The Thin White Line
American Studies Association Meeting
November 8–11, 2018
In 2016, in the fourth year of the Black Lives Matter movement, John Bel Edwards, the Democratic governor of Louisiana, signed a bill revising his state’s hate crime statute. The statute protected victims of crimes motivated by race, gender, sexuality, ability, age, and national origin. To that, the new bill added victims targeted because of “actual or perceived employment as a law enforcement officer or firefighter.” A felony deemed an anti-police hate crime could add as many as five years to an offender’s prison sentence. It was the first “blue lives matter” bill passed into law. Kentucky followed suit, and at least fourteen states introduced their own bills the next year. Even South Carolina, which doesn’t even have a hate crime statute on the books, introduced one. With the number of officers killed on the job nearing an all-time low, and amid declarations that black lives matter, state legislatures sought additional protections for blue lives.
This paper will examine the white racial politics of blue lives. Building on the work of Cheryl Harris, Khalil Gibran Muhammad, and Nikhil Pal Singh, who call attention to how whiteness has governed the preemptive protection of property in the United States––“the whiteness of police,” in Singh’s words––it argues that white men, whether working in law enforcement or not, have embraced “blue lives” to assert their own minoritization on the basis of their white skin. Not all police officers are white men, but all blue lives are because the Blue Lives Matter countermovement is responding not to an increase in police casualties but, I will argue, to a perceived decline in white male status since the 1970s. Like earlier veterans’ rights movements, Blue Lives Matter hails white men as universal and yet marginal, race-neutral (identified with state-issued uniforms) and yet raced (necessitating hate-crime protections). It bridges the racial ideologies of conservative color blindness and liberal multiculturalism to form an antiredistributive white racial consensus. The political response to the killings of NYPD officers Rafael Ramos and Wenjian Liu, including the Obama administration’s National Blue Alerts Act of 2015 and the hate-crime legislation of 2016 and 2017, shows how white men, by associating themselves with vulnerable soldiers, police officers, and firefighters, have staked a claim to the center and margin of post–civil rights America.

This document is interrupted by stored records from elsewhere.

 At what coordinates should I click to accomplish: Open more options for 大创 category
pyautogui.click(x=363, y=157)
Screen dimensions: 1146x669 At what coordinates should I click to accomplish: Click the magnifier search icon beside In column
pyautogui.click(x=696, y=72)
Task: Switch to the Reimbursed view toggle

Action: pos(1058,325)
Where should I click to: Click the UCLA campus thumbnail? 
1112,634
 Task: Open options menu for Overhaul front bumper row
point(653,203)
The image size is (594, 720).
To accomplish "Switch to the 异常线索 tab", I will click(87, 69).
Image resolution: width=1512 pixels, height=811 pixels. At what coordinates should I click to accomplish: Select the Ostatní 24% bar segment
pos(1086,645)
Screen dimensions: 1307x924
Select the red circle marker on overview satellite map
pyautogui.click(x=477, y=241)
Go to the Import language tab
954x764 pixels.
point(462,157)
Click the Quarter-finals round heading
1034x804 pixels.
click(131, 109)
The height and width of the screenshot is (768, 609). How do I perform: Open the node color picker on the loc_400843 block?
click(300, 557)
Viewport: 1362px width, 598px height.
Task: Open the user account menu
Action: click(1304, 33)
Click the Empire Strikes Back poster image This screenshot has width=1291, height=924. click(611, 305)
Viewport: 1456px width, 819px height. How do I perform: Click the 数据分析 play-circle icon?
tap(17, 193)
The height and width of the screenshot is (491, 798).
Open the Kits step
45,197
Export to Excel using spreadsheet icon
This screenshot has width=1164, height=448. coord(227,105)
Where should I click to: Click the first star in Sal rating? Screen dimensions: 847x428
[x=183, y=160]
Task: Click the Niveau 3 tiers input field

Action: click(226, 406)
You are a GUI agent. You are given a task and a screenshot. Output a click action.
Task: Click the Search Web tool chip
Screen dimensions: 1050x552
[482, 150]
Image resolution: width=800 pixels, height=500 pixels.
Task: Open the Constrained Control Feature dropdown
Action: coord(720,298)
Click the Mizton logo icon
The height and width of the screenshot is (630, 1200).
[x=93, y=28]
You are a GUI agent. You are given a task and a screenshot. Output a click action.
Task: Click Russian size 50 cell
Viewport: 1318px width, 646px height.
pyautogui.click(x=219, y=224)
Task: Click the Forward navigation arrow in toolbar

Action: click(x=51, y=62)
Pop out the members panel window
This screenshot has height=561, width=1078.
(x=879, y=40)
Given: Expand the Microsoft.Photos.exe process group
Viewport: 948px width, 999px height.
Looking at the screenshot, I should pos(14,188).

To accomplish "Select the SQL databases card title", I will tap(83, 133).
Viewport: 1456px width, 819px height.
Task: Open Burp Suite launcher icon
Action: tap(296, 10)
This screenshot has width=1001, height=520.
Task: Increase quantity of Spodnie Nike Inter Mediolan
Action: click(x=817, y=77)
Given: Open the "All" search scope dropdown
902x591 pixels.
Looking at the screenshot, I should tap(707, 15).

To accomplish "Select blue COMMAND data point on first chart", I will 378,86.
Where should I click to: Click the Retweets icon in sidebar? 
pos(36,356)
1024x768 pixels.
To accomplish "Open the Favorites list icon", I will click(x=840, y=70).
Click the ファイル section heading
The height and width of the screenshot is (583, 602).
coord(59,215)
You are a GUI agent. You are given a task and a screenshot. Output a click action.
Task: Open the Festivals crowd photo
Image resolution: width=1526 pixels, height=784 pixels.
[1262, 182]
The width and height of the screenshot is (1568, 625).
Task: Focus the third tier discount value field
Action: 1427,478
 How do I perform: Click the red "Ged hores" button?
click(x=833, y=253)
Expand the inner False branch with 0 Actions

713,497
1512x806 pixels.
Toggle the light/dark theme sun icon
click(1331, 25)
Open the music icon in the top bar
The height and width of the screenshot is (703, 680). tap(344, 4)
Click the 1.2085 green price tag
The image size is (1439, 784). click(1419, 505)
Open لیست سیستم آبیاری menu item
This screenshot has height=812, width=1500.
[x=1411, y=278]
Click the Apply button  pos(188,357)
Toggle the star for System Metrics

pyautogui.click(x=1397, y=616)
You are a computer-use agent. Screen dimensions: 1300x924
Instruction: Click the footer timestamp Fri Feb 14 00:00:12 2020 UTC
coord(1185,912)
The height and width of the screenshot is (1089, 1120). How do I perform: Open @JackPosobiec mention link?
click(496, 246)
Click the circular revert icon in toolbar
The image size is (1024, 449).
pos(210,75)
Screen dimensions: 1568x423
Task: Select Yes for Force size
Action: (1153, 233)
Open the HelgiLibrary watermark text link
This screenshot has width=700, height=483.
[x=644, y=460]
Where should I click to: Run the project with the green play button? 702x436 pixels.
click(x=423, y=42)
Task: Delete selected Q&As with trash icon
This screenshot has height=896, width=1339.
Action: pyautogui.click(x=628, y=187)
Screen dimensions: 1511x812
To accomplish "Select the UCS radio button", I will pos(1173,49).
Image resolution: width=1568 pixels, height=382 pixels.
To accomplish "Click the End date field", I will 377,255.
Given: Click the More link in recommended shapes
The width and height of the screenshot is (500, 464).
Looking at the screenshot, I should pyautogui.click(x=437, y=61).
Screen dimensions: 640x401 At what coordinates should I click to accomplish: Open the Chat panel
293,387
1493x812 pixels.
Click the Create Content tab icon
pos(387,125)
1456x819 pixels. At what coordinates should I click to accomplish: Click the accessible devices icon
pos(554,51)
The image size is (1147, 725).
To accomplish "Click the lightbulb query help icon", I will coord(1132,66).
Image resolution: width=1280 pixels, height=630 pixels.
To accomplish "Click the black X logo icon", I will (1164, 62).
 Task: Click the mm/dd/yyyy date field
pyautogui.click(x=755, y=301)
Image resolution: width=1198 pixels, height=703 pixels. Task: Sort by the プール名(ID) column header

The Philosophy of Creative Writing
Modern Language Association Meeting
January 3–6, 2019
This paper will investigate how authenticity became the driving ethic of the creative writing workshop. The first graduate programs in creative writing were founded in the years after World War II, and their classes were dominated by combat veterans attending college on the GI Bill. These men, as Wallace Stegner wrote of his first students at Stanford, “came mature and experienced and serious; they had something to think with and something to feel with and something to say.” They had something real to relate because they had seen war. Stegner’s belief in the inherent morality of authenticity derived in part from his graduate education at the University of Iowa, where he studied under New Humanist philosopher Norman Foerster, who also trained Paul Engle, the influential director of the Iowa Writers’ Workshop. The writing of Stegner, Foerester, and Engle shows how New Humanism, a minor philosophical movement even then, and the combat vet converged in Palo Alto and Iowa City to institutionalize authenticity as the first principle of the creative writing program. It is often asked whether creative writing can be taught. This paper will argue that we should instead ask whether authenticity can be taught through writing, and what it has meant to believe we can.